Note that we can write the multinomial coefficients as products of binomial coefficients: $$ \frac{20!}{3!^2\,2!^4\,1!^6} =\textstyle\binom{20}{3}\binom{17}{3}\binom{14}{2}\binom{12}{2}\binom{10}{2}\binom{8}{2}\color{#C00}{\overbrace{\binom{6}{1}\binom{5}{1}\binom{4}{1}\binom{3}{1}\binom{2}{1}\binom{1}{1}}^{6!}}\tag5 $$ and $$ \frac{365!}{2!\,4!\,6!\,353!}=\textstyle\binom{365}{2}\binom{363}{4}\color{#C00}{\binom{359}{6}}\color{#CCC}{\binom{353}{353}}\tag6 $$ The product of the red terms is $6!\binom{359}{6}=359\cdot358\cdot357\cdot356\cdot355\cdot354$ and the greyed out term is $1$.

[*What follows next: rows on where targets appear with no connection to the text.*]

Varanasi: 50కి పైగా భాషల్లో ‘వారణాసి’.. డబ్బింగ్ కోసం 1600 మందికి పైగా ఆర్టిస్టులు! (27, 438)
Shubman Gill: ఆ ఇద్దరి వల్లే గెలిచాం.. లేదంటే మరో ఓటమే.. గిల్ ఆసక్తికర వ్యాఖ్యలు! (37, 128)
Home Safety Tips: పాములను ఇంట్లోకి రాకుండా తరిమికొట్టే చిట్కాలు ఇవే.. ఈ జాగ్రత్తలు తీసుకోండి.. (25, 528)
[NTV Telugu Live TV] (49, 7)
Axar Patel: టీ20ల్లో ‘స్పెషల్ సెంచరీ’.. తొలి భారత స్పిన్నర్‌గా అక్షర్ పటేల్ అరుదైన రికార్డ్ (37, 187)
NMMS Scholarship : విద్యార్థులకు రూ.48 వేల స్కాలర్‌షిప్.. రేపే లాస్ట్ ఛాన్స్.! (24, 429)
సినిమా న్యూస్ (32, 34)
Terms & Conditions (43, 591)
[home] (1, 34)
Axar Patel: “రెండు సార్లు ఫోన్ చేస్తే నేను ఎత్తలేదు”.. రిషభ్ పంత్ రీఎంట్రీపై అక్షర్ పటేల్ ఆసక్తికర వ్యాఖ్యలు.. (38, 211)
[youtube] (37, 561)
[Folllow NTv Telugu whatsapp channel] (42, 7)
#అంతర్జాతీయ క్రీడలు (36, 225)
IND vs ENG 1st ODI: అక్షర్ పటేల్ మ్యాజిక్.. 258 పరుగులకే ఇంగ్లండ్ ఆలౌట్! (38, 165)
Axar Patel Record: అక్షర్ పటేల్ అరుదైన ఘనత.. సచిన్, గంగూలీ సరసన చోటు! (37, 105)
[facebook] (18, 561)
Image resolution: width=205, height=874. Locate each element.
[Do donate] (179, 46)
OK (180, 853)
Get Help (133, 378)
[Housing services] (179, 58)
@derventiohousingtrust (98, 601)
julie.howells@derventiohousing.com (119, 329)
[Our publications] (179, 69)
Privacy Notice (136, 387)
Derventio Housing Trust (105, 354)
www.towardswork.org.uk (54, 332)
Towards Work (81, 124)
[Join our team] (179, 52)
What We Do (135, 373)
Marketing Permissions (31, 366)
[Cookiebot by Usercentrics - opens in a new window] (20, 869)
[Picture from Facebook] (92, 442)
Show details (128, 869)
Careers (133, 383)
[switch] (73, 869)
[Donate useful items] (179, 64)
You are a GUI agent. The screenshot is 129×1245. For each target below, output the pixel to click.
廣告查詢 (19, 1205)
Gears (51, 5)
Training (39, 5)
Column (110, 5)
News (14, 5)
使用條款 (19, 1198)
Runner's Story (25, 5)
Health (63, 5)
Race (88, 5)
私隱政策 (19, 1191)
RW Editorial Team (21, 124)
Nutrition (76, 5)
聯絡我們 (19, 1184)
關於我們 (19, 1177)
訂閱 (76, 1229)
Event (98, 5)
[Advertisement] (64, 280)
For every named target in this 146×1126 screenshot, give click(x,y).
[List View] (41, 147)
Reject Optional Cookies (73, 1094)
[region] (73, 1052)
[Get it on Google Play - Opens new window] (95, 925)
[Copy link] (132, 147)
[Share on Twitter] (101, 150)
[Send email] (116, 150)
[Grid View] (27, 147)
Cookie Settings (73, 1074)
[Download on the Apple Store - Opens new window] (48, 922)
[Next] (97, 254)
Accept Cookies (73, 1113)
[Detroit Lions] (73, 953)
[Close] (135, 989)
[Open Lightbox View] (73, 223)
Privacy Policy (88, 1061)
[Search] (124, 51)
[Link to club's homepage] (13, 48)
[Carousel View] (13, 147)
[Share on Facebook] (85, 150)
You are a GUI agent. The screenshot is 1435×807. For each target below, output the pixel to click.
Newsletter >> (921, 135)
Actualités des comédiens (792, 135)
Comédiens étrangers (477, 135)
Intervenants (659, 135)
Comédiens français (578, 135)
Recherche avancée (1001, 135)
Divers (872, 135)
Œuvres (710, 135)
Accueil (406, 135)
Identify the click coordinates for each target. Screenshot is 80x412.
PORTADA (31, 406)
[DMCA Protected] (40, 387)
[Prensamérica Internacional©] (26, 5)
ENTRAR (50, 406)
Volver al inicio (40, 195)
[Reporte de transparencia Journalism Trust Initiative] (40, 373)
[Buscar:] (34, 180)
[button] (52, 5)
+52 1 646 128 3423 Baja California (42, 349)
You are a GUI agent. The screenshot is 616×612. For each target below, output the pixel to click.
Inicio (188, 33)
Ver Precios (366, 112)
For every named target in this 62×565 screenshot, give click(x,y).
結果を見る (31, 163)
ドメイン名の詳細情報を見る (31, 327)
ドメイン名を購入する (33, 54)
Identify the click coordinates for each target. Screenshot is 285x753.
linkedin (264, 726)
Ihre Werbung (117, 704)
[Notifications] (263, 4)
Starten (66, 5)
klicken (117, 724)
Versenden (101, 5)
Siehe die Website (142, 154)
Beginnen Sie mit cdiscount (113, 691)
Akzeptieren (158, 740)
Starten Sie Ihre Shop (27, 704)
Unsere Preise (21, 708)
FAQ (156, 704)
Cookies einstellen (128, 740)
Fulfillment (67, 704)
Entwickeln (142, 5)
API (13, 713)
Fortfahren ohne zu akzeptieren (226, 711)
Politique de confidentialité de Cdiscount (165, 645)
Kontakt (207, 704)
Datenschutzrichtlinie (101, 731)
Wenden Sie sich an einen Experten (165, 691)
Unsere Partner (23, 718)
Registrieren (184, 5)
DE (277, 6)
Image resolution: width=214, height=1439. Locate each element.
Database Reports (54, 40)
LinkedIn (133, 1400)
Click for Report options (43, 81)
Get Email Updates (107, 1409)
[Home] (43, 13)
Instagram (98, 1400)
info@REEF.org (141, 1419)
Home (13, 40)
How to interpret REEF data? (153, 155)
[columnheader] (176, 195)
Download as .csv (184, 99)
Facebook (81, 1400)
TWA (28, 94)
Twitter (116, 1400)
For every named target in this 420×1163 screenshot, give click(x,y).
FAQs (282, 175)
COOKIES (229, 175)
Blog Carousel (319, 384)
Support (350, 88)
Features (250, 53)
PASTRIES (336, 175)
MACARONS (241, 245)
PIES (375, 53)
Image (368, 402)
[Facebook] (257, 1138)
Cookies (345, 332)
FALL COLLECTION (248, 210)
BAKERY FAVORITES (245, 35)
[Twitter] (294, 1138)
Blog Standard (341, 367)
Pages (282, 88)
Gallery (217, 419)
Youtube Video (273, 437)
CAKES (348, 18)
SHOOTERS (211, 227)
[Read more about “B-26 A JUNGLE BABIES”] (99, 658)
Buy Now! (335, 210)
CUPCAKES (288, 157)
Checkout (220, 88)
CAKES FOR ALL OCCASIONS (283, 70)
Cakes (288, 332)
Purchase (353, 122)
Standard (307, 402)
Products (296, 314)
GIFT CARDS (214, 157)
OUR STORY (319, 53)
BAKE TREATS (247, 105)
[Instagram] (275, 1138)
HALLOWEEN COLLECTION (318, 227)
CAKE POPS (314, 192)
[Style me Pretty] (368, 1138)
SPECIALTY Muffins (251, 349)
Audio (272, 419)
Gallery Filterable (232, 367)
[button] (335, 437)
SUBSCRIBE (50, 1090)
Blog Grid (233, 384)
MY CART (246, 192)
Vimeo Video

Thus, the result in $(1)$ can be written as $$ \frac{\binom{365}{2}\binom{363}{4}\binom{20}{3}\binom{17}{3}\binom{14}{2}\binom{12}{2}\binom{10}{2}\binom{8}{2}\cdot359\cdot358\cdot357\cdot356\cdot355\cdot354}{365^{20}}\tag7 $$ which matches the result in the question.